Don’t pay attention to anything else. Don’t pay attention to things that become visible in the light.

Just keep the lights on.

More Detail

I crammed the main idea of this article into a few paragraphs and put them at the start because people don’t always read all the way to the end. Now let me really explain what I mean.

You’ve discovered what it’s like to be conscious. The next step is to make it your permanent state. You can think of this as abiding in consciousness. Living in consciousness. Soaking in consciousness as if it’s an ocean. Dissolving in that ocean as if you’re a salt doll. (That’s an old metaphor which was invented, I think, by Sri Ramakrishna.)

Or even better you can realize that consciousness is yourself. You are consciousness. The thing that’s soaking is your mind; it’s soaking in you.

Or best of all, don’t think about it. Just do it.

Most people find it hard to remain conscious for more than a few seconds. One reason why they have difficulty is because they are holding onto an object rather than consciousness.

If you pay attention to an object — to something of which you are aware — you will probably pull yourself into the lost-in-thoughts state. In order to stay out of the lost-in-thoughts state, you have to keep your attention on consciousness, not on objects.

Consciousness is not an object. At this stage, it seems like a state. It is the state in which you are aware. The state in which you aren’t lost in thought. The state in which it feels like the lights are on.

One way you can keep your attention on consciousness is by focusing on the task of staying in that state. To me it feels like the lights are on. If it feels some other way to you, focus on how it feels to you. However it feels, keep that feeling going. In my case, I keep the lights on.

Light is a metaphor, of course, but it’s a remarkably good metaphor. That’s why it has been used by so many authors for thousands of years. For example, Annamalai Swami said:

You stumble around in the darkness of your mind, not knowing that you have a flashlight in your hand. That light is the light of the Self. Switch it on and leave it on and you will never stumble again.

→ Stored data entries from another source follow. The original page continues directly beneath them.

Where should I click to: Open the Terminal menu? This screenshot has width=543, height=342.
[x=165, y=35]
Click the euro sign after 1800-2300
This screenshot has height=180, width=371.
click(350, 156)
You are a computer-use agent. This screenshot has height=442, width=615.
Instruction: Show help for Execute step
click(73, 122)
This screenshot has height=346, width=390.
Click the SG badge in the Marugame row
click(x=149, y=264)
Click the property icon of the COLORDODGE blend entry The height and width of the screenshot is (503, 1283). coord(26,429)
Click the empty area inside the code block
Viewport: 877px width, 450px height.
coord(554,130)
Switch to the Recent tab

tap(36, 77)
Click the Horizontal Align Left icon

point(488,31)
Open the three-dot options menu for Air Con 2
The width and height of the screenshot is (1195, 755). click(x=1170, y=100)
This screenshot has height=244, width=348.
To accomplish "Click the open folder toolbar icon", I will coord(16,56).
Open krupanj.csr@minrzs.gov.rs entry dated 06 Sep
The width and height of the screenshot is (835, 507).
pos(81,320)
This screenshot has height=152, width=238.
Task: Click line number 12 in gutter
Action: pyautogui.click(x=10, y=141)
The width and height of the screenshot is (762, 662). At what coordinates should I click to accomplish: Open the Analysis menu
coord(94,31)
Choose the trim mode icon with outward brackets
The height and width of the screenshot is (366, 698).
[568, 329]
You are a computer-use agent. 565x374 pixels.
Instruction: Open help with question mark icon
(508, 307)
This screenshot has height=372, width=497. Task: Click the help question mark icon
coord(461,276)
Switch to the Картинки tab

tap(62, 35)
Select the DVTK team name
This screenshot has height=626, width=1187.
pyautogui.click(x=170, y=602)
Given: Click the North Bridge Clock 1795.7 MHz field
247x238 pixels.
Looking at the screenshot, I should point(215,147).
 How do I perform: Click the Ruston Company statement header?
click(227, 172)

There used to be a TV commercial for potato chips when I was a kid that said, “Betcha can’t eat just one.” Well, I can’t print just one quotation from Annamalai Swami’s book. Here’s another:

Constant meditation is the only way. If you bring the light into your room, the darkness immediately goes away. You have to see that the light is not put out. It has to be continuously burning so that there is no darkness.

And one more:

Mind is just a Self-inflicted area of darkness in which the light of the Self has been deliberately shut out.

I’m relying heavily on the metaphor of light in this article to convey my meaning. It’s a good metaphor but like all metaphors it has limitations. Let me explain a few things to prevent a possible misunderstanding. Consciousness isn’t something we see. This metaphor doesn’t mean that consciousness is visual. Nor does consciousness need to light anything up in order to be apparent. Consciousness is apparent even when it’s not lighting anything up. Things that get lit up are objects and right now, for our purposes, objects don’t matter. When physical lights go on, assuming we’re not blind, we have a feeling: “Ignorance just got dispelled. I know where I am now.” We have a feeling of knowing. When we are conscious, we also have a sense of knowing. It is this feeling that is similar. It is a knowing that we know. A consciousness that we are conscious.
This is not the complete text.